Back to the topic: "Arabic-speaking armies have been generally ineffective in
the modern era." Well you can stop right after this sentence, the rest is
uninteresting as it is talking about "armies" which went into war in 1973. But
if we scratch the word army and ask the question in the title "Why Arabs Lose
Wars" and look back just at the recent wars Arabs, the people not the armies
_, fought, you would have a completely different picture and get a completely
different answer. Like myself, you don 't have to be a military expert, to
reach that conclusion. Just go back to the war against Lebanon in 2006. The
effectiveness of the guerrilla fighter of Hizbolla would make the Navy Seals
envious. Look back at the wars against the besieged Gaza strip - the largest
prison in the world. Just watch the progress in the effectiveness of the
fighter of Hamas (who are besieged by the Zionists as well as the Camp David
regime in Egypt). Just look at the map and see how arduous it is for them to
smuggle their rockets for thousands of miles and still they succeed. How did
they fight in 2008? 2012? 2014? Go and look at Youtube and compare the
effectiveness of the Arab fighter with the Zionist one.

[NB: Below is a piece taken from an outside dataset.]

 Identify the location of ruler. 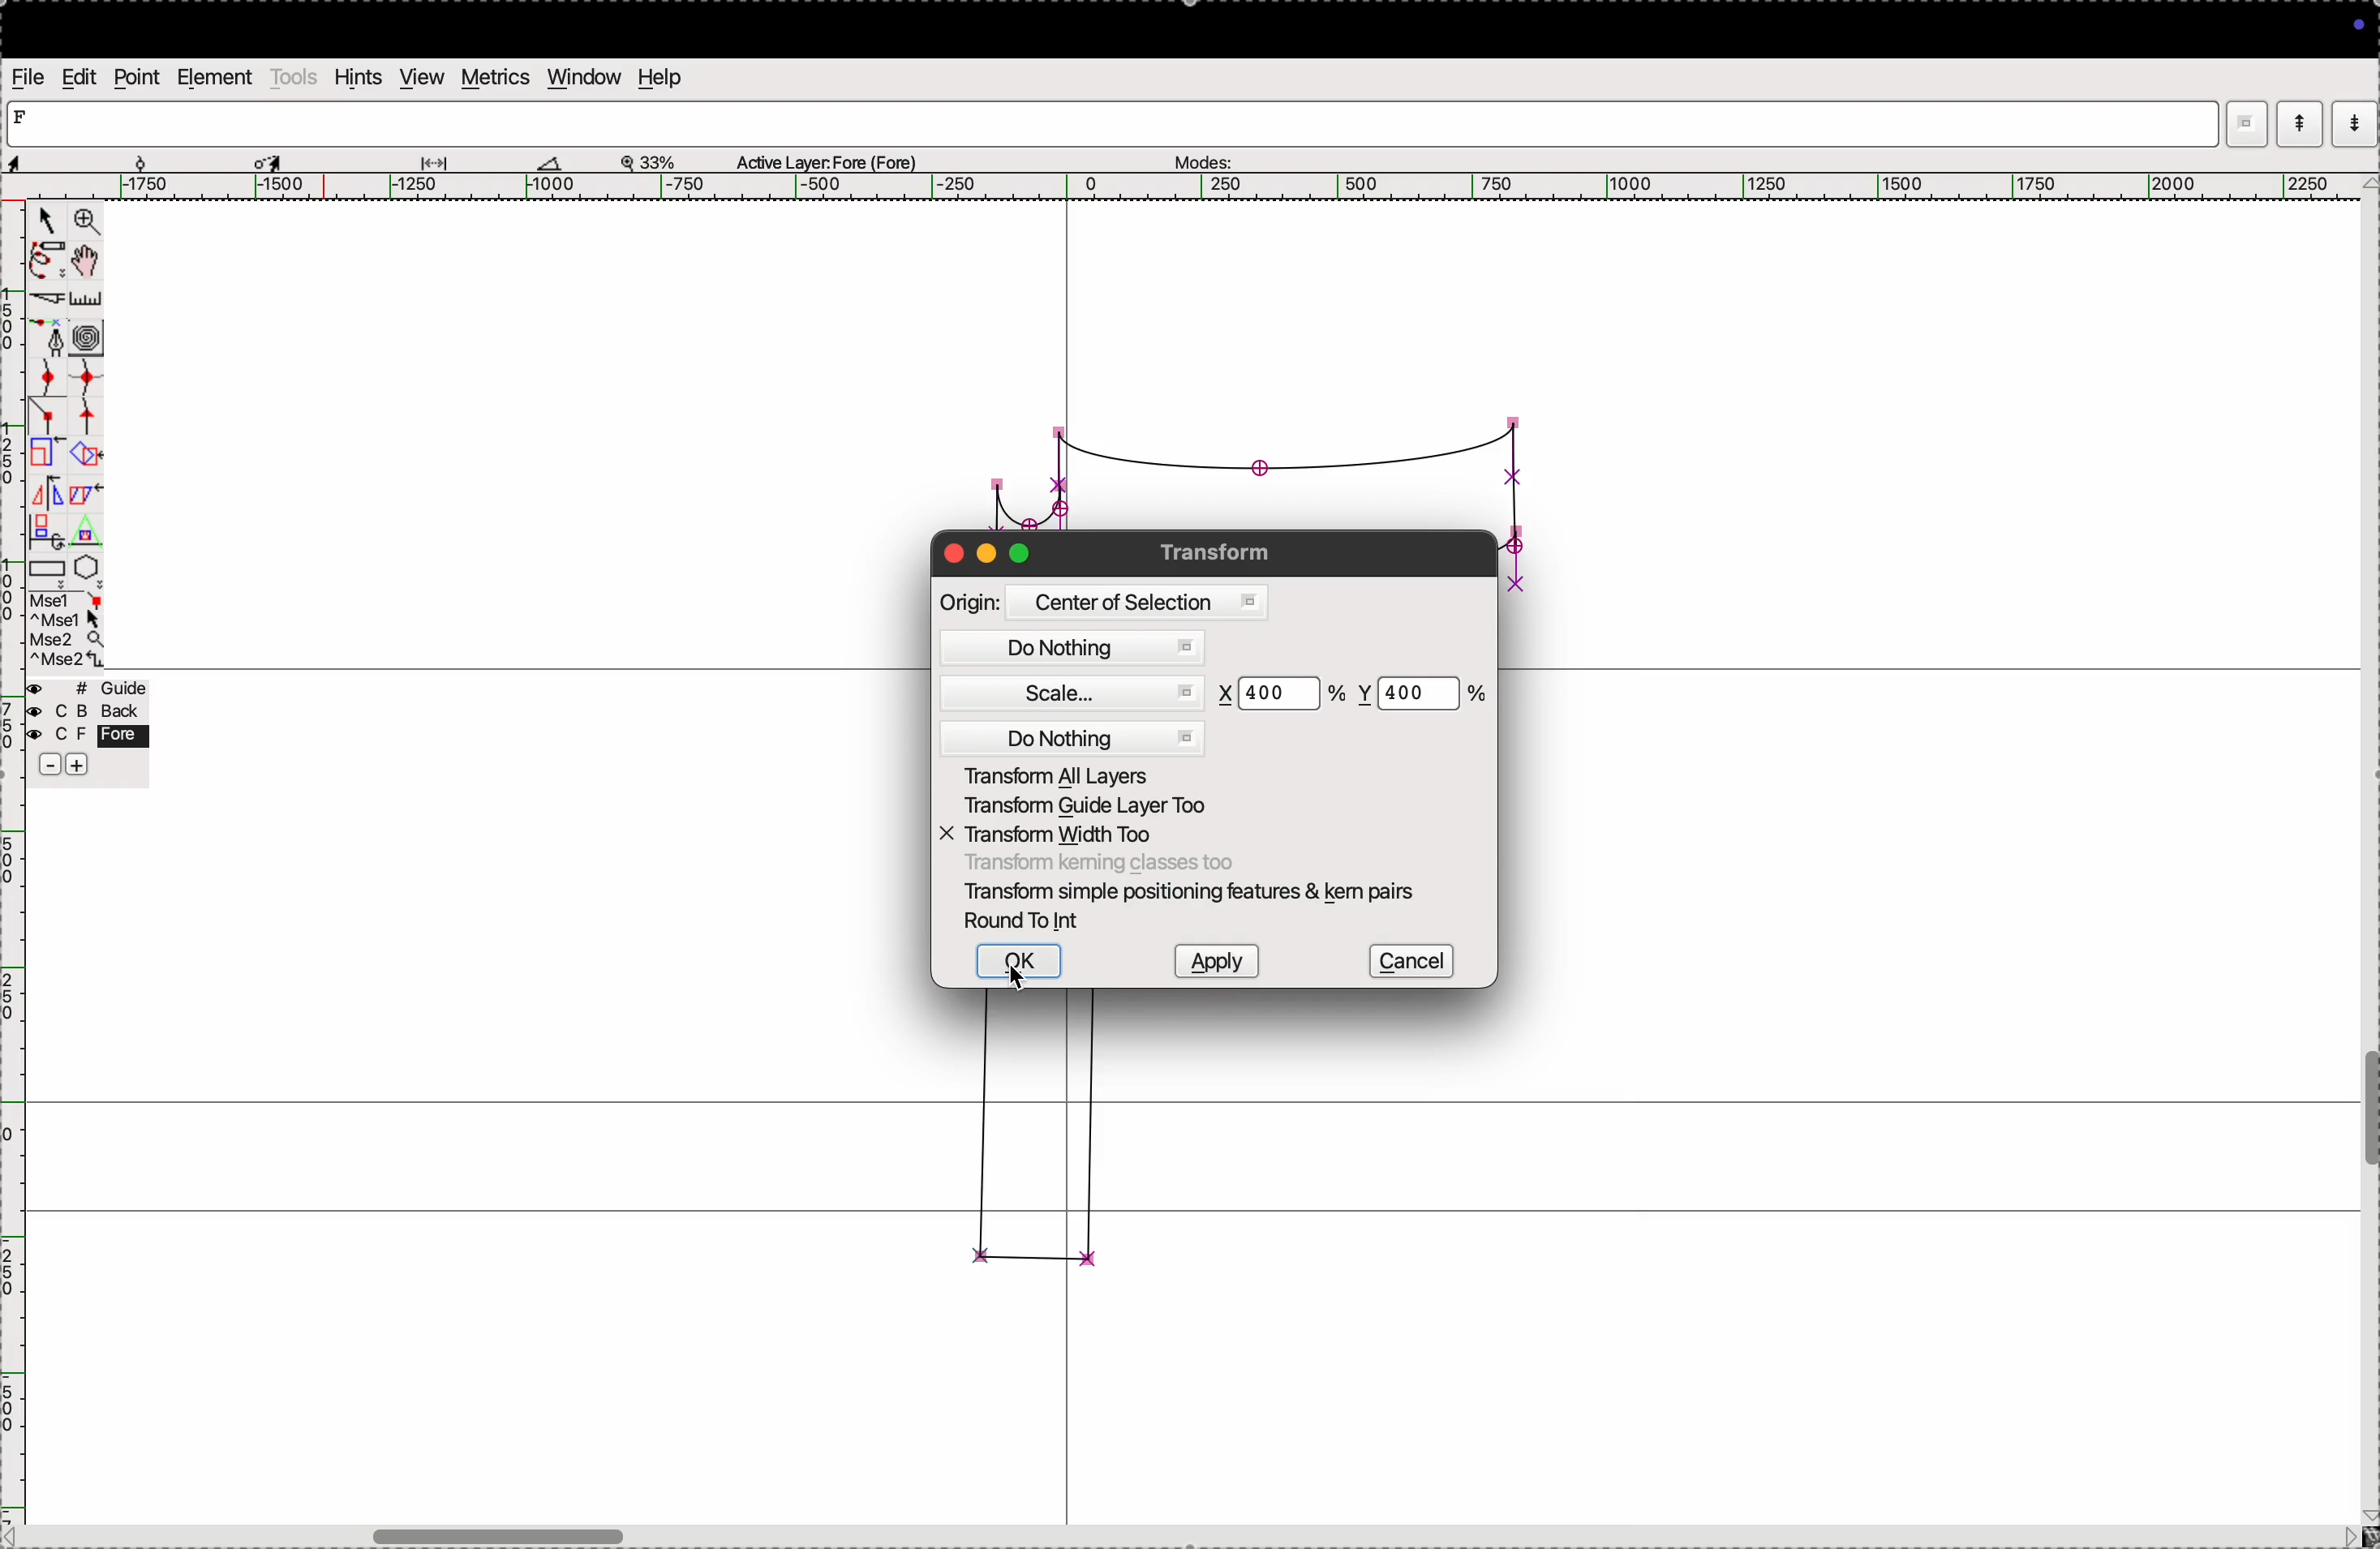
(97, 300).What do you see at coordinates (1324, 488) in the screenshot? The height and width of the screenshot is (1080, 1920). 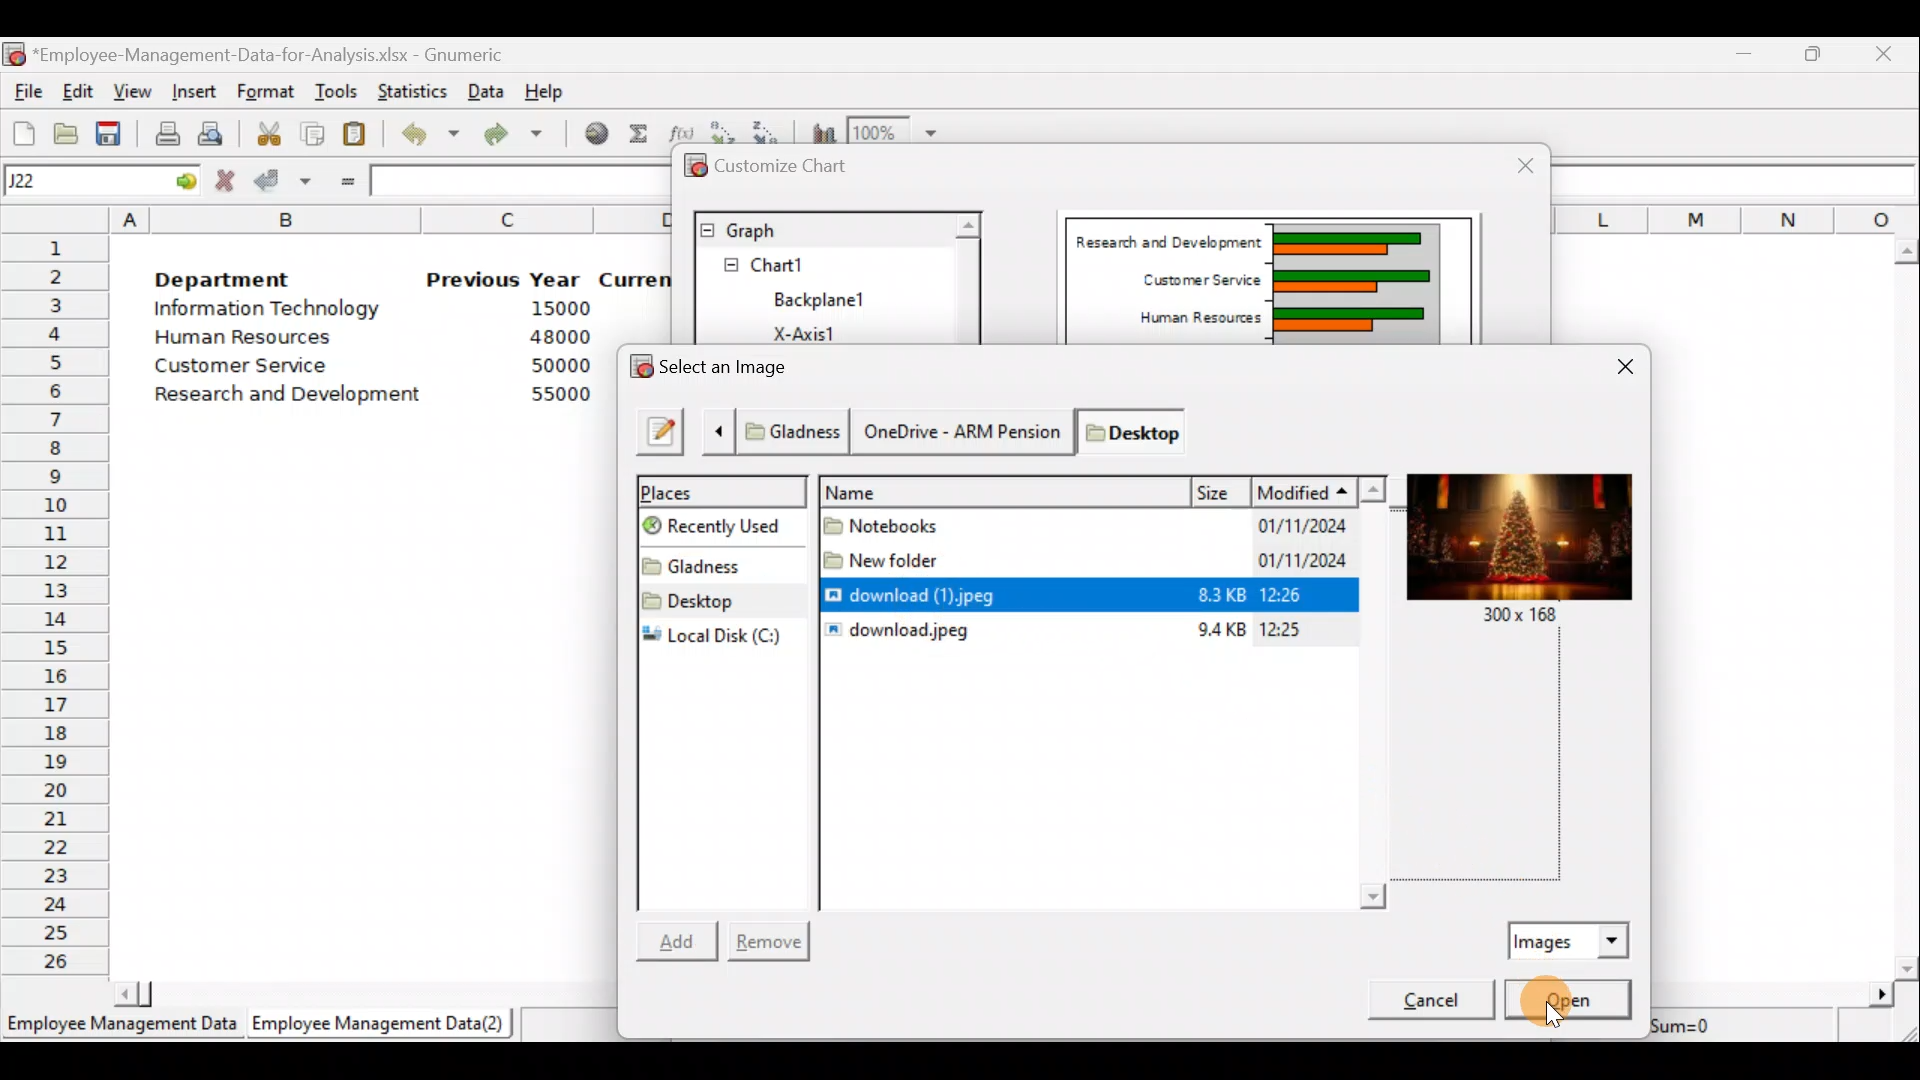 I see `Modified` at bounding box center [1324, 488].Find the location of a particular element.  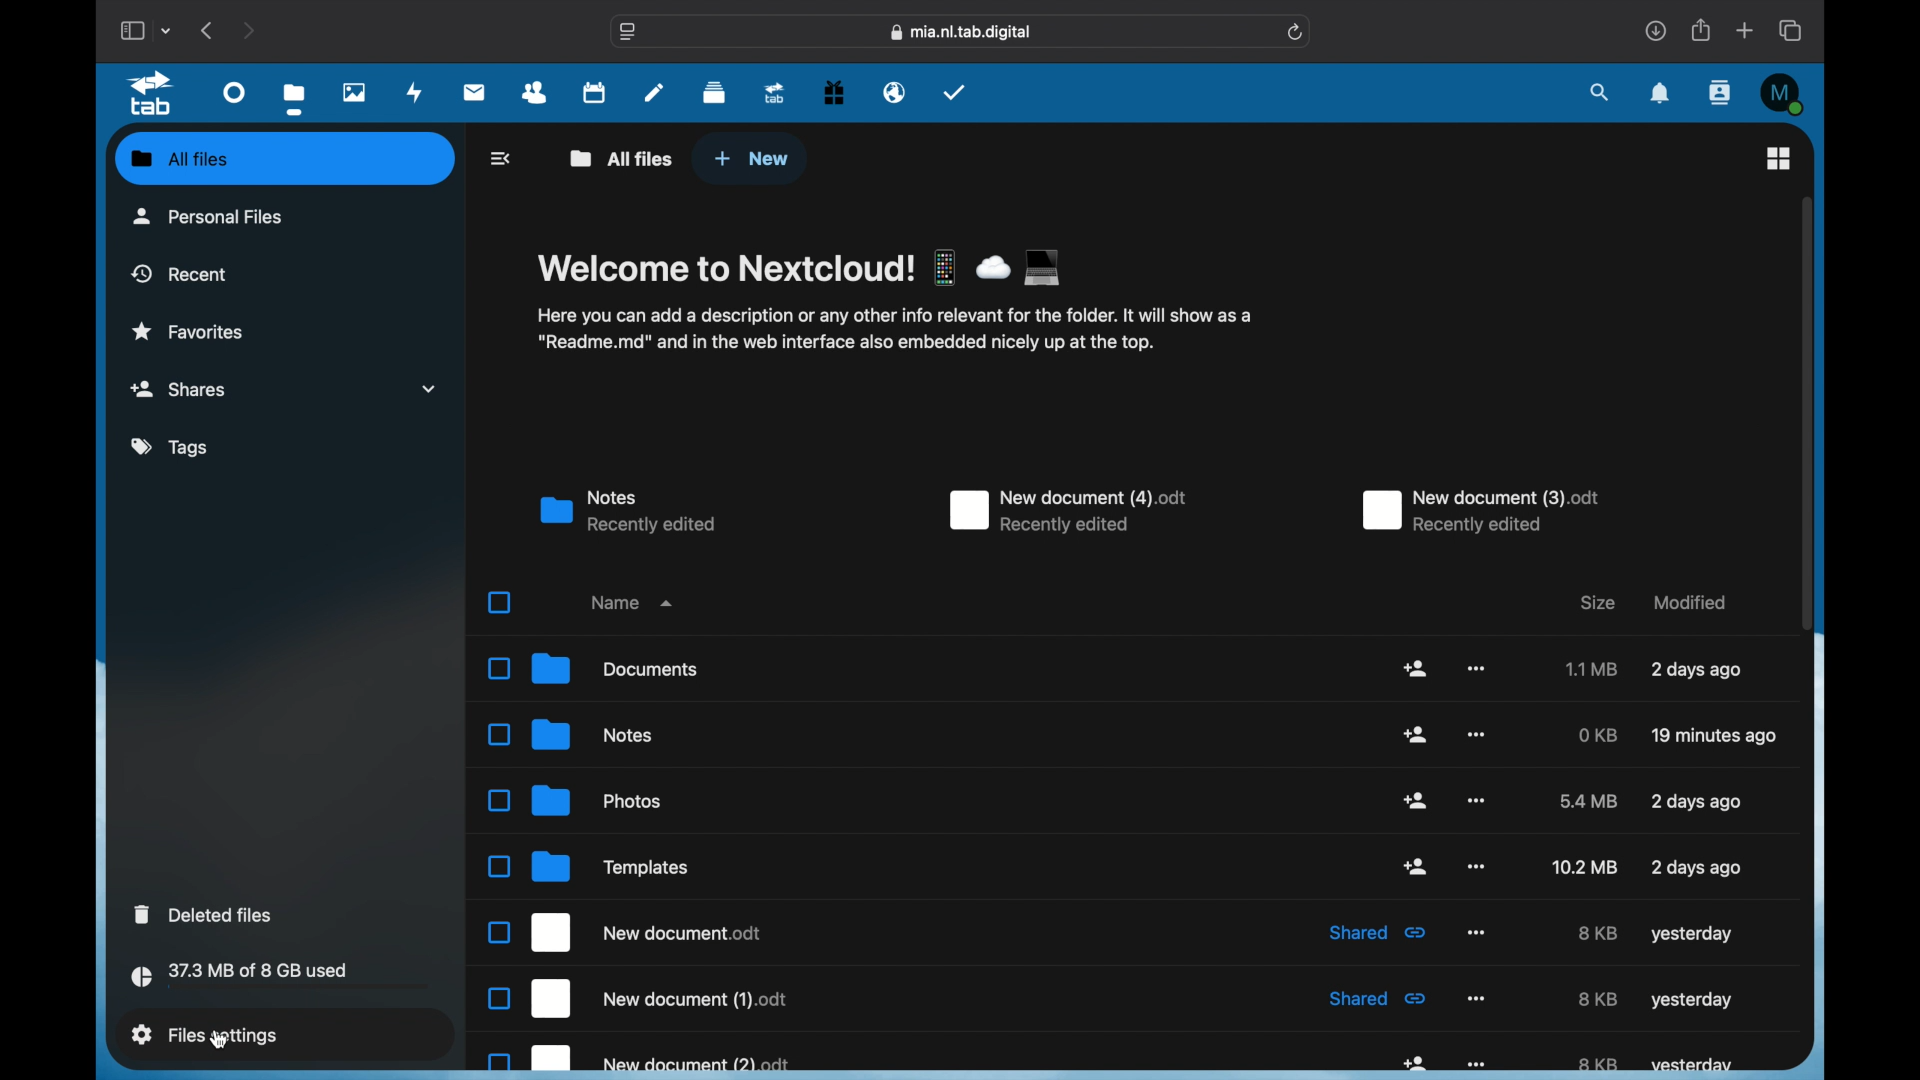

Why Arabs Lose Wars? The only way to win against Arabs is complete destruction
of their cities from afar just like the Americans did to the city of Fallujah,
the Zionists to the Shujayia neighbourhood in Gaza, to the city of Bent Jbeil
in South Lebanon. If you put techologies aside and just compare soldier to
soldier, courage to courage, there is no match. Do you know any nation in
history or across the planet that had so many people ready to pull a trigger
and sacrifice himself or herself for his nations freedom? You might say that's
terrorism but that's beside the point. Actually the majority of those
sacrificed themselves (from ISIS, to ALQEDA) to the service of Saudi Arabia
(the tool of the US) and for it's own wars in Afganistan, Serbia, Iraq, Syria
(all wars orchestrated by the US).

\---------------- _ these armies are just tools of governments all of whom
from Morocoo to Iraq are friends the western governments.

------
sidcool
An amazingly detailed record of military operations. Very well researched and
well written. The objectivity of the overall tone adds credence.

------
EliRivers
For those interested, Ken Pollack's "Arabs at War" contains a lot of good
material. He picks a number of nations in the region and discusses how well
they've done in various regional wars over the latter half of the 20th century
(right up until the first gulf war).